日本人旅行者にとって、今回の取締りは「公園入口で囲まれて怖い思いをするリスク」が下がる前向きな動きだ。フォンニャは日本からの直行便はないため、ハノイ/ダナン/フエ経由でドンホイへバス・列車移動のうえ国立公園入口に至る導線がほとんどで、到着時に最も客引きに巻き込まれやすい。坊長の発言どおり「動画押収+行政処分」が運用されれば、SNSの口コミにも徐々に「囲まれた」「強引に連れて行かれた」系の体験談が減っていく見通しだ。
関連する日本人向けの公式手続きとしては、入国時のデジタル到着カード4月15日義務化も押さえておきたい。フォンニャ周辺で新しい洞窟探検ニュースは英国探検隊によるチャ・ゲオ洞窟発見を参考にすると良い。

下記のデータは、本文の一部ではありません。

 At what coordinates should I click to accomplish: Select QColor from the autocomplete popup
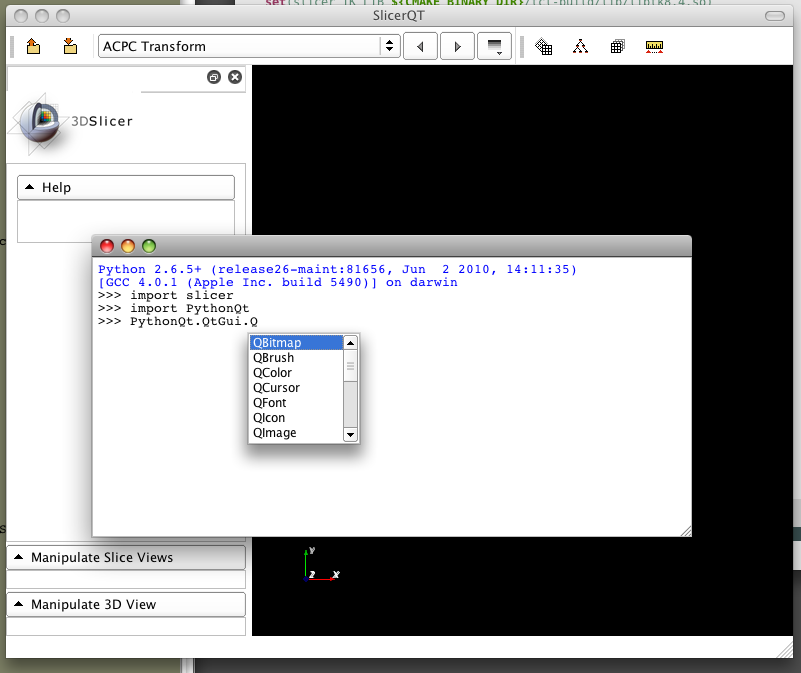click(295, 373)
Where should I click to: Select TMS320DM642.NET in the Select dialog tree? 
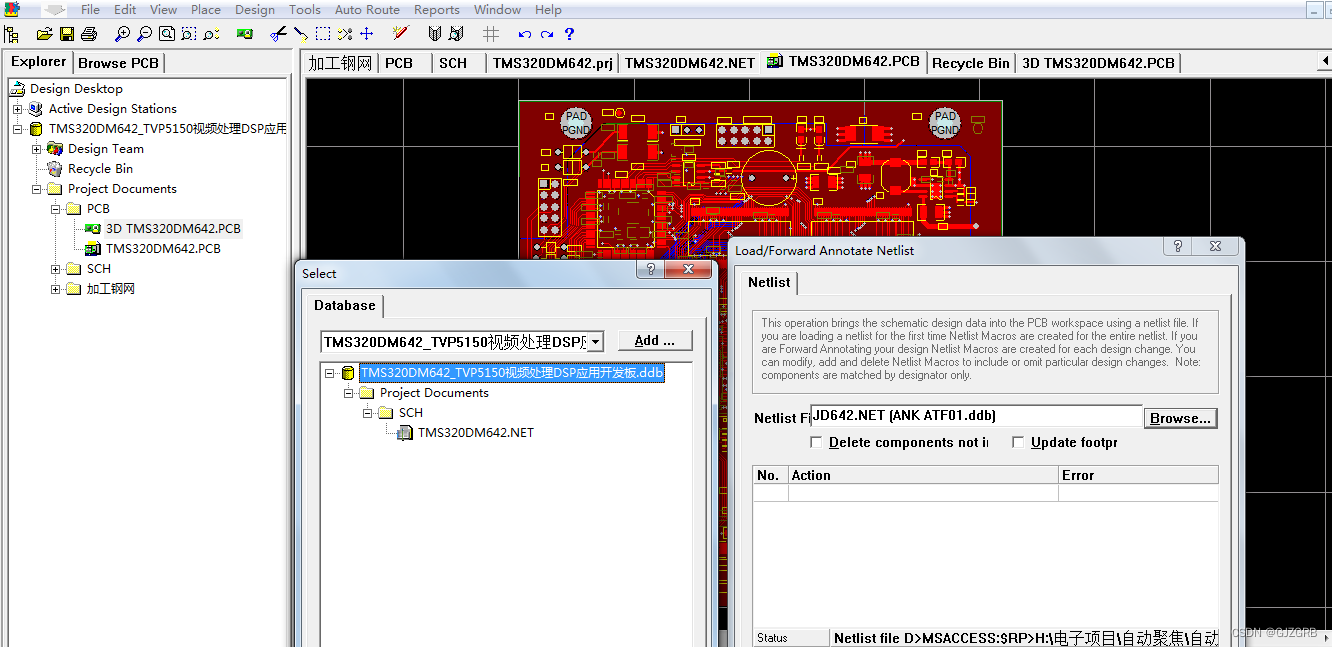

クアンチ省の観光当局は、フォンニャ坊の取り組みを他観光地のモデルケースに位置づける構えだ。違法客引きはダナン、ハロン湾、サパなど他の主要観光地でも繰り返し問題視されており、坊レベルで「動画+行政処分+業者誓約」をパッケージ化した手順は横展開しやすい。ベトナム観光総局が2026年に外国人2,500万人を目標として掲げる中、観光ブランド毀損リスクを抑える動きが各地で連動するとみられる。2026年第1四半期に外国人676万人が訪問する記録も、こうした地方の現場対応の質が問われる背景になっている。
| 項目 | 内容 |
|---|---|
| 所在 | ベトナム中部クアンチ省フォンニャ=ケバン国立公園 |
| 主要アクセス | ドンホイ(Đồng Hới)駅/空港から車で約45分 |
| 注意ポイント | 並走するモトには停車・乗車しない/チラシを受け取っても店は行先で再確認 |
| 困った時の連絡先 | フォンニャ坊人民委員会/ツーリストポリス |
| 正規ツアー予約 | 国立公園公式センター・ホテル経由が安全 |
| 主な見どころ | フォンニャ洞窟・天国洞窟・ティエンソン洞窟・ソンドン(許可制) |
2026年4月28日に始動したフォンニャ=ケバンの客引き取締りは、観光客15.5万人時代に追いついていなかった現場の安全とブランドを取り戻すための実務対応だ。動画押収と業者誓約を組み合わせた手順は、ベトナム他地域の観光地にも応用が利く。日本人旅行者は「並走モトには反応しない」「正規予約を経由する」を徹底すれば、これまでより安心して洞窟観光に集中できる環境になる。